### [Task description]
Each line from the one that has "This screenshot has height=630, width=1200." through the final line of the listing is to be written out exactly, and no other line is.

### [Source data]
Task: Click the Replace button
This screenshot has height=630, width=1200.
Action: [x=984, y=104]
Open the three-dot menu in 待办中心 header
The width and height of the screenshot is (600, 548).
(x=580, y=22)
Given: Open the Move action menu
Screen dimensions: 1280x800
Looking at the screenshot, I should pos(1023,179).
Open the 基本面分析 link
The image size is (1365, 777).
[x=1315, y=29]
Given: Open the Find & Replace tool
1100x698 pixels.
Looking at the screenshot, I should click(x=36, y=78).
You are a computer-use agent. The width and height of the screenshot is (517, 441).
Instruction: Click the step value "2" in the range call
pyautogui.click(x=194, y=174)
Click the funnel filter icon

### [Response]
This screenshot has height=630, width=1200.
Action: [x=984, y=104]
Open the three-dot menu in 待办中心 header
The width and height of the screenshot is (600, 548).
(x=580, y=22)
Given: Open the Move action menu
Screen dimensions: 1280x800
Looking at the screenshot, I should pos(1023,179).
Open the 基本面分析 link
The image size is (1365, 777).
[x=1315, y=29]
Given: Open the Find & Replace tool
1100x698 pixels.
Looking at the screenshot, I should click(x=36, y=78).
You are a computer-use agent. The width and height of the screenshot is (517, 441).
Instruction: Click the step value "2" in the range call
pyautogui.click(x=194, y=174)
Click the funnel filter icon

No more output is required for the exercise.